What Do We Really Want?

Where did that question come from? We’re going along happily enough, doing the humdrum routine that has its comforts. Then this nagging question comes along. And it does come along because there’s something nagging in our insides, something we haven’t totally digested.

We don’t always do what we really want to because, one way or another, we believe, maybe, we know, the price will be too expensive, more than we are ready to have ourselves pay. There are so many kinds of costs, not only those involving money.

 

It may be self-esteem. Aren’t we all afraid of looking like a fool in front of people we respect? Or we are in a committed relationship and yet we really feel like doing something that will put that relationship, and all the resources you have invested in it, in jeopardy?

 

 So you just shrug your shoulders metaphorically and go on doing what you are doing. But you don’t forget it. It is always there. Sometimes you take it out of your deep pocket, mull it over, and put it back again in your pocket. And that’s where it stays unless some event provokes a crisis that forces you to re-think the tenor of your life.

I know, life can be an emotional jungle.
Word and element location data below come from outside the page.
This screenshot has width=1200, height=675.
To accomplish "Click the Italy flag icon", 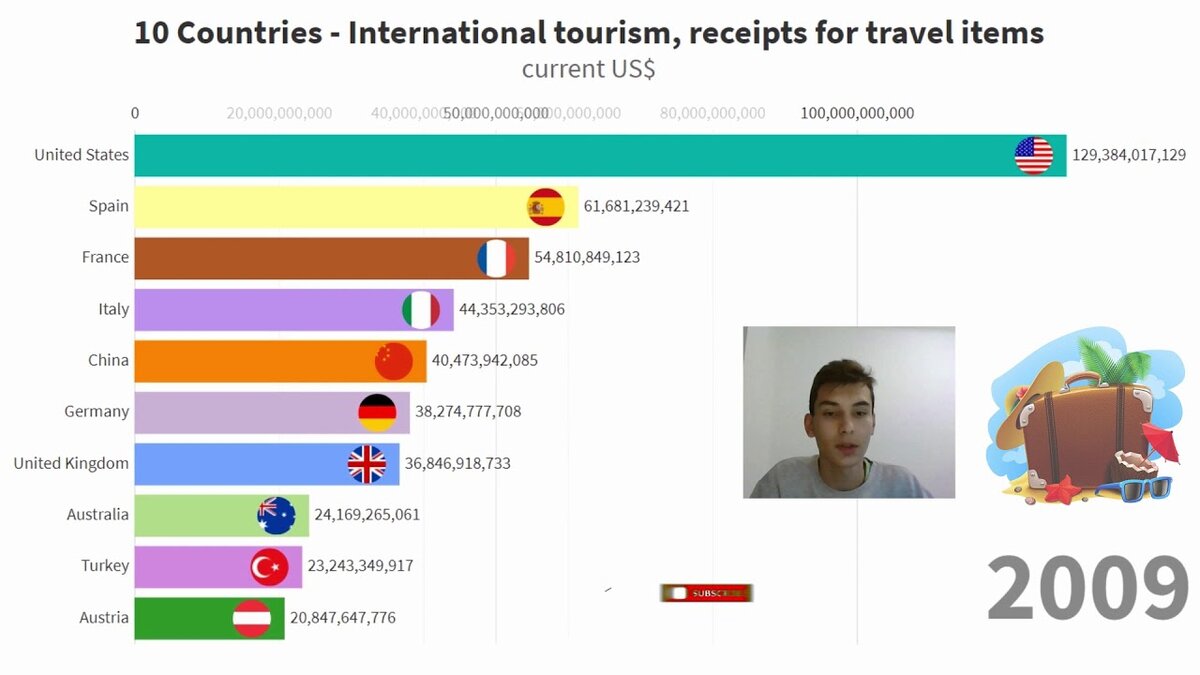I will [421, 310].
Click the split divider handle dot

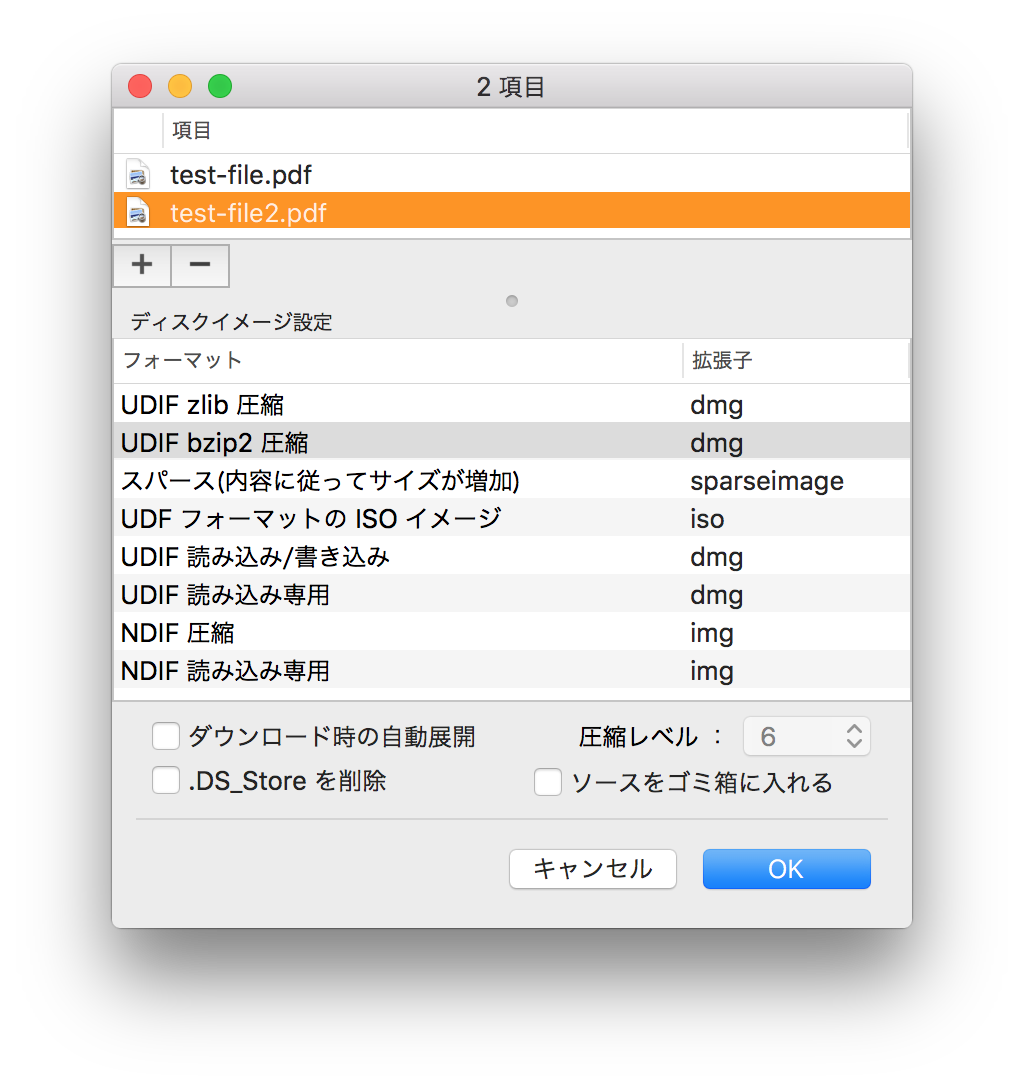tap(512, 301)
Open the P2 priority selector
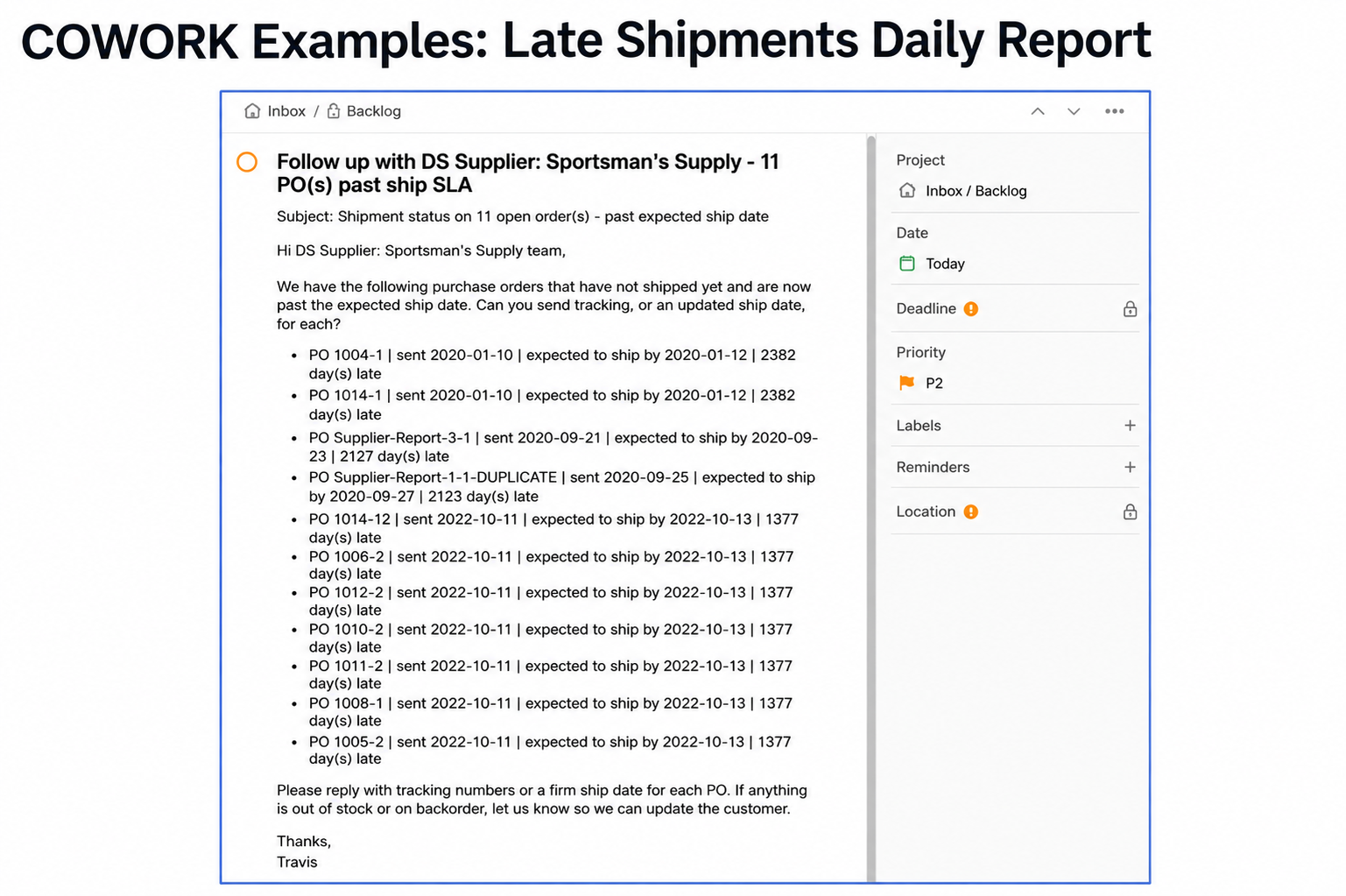 (x=921, y=383)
We often see people do things that we would never do. We just shake our heads, and shrink back to what we were doing, stifling those feelings of wonderment at the daring so-and-so exhibited that totally changed his life.

The truth is, if we are willing to admit it to ourselves, we often don’t do what we really want to because we wouldn’t dare because it might upset our applecart. We may fear that and it freezes us into inaction until the moment passes.

And then we admire someone who really goes for broke regardless of the consequences. We may criticize them in our own minds for their actions because of the impact these actions may have had on others involved in the situation, reasons we offer to ourselves for never doing such a thing.

It took me fifty years to make my play for the gal I really wanted, because I lived up to  commitments I had already made to others, regardless of what I really wanted to do. (I did try after thirty years, but I did not find the right words or the right actions. We passed each other by as on floating rafts on a boundless ocean.)

I acted in the end only when events had freed me from the obligations I had taken on. Prior to that, it did not matter to me that the deal I had made had left me the loser in my own mind. (At least, that’s what I tell myself.)

 It was my last desperate attempt to set things right, and I planned it for almost a year. My good fortune was to somehow find the right words and actions to save myself, and, hopefully, do something similar for her. You’d have to ask her about that.

But when it came to career changes, I was ready TO change my path in a flash regardless of the unknown potential consequences for myself and those dependent on me. Ask me why the behavior was different…….. I have no answer.

Perhaps I had a conviction that somehow I would find the answers I would need to find in the face of any threatened failure.

People are a puzzle, aren’t they? Maybe twenty years of deep therapy would reveal the answer.

We are a hodge-podge of motivations, writing stuff into our emotional DNA every moment we are alive. Our earliest experiences in life cut deep trails without our being consciously aware, but there is no doubt, the recorder is making notes every moment we are alive. Often, we are not alive to the feedback. But our behaviors can be unconsciously influenced without our fully understanding the rationale that drives our behaviors.

Then there are our obsessions, things we are driven to do beyond all reason. If we achieve them, they mark for us a satisfaction beyond all others. They become the thing in our minds that justifies for us the very reason we were placed on this earth. If we fail to achieve them, they become the thing that haunts our lives with a sense of failure.

This can be pretty important stuff for us. The older we get, blessed with time for contemplation, the more likely we will be fortunate enough to puzzle out the secrets about our lives we never had a chance to figure out. With that may come a sense of peace, a sense of completion not everyone of us is blessed to achieve in our lives.

 I think we can be drawn to people like that because they radiate something we all may wish we could find in our own lives.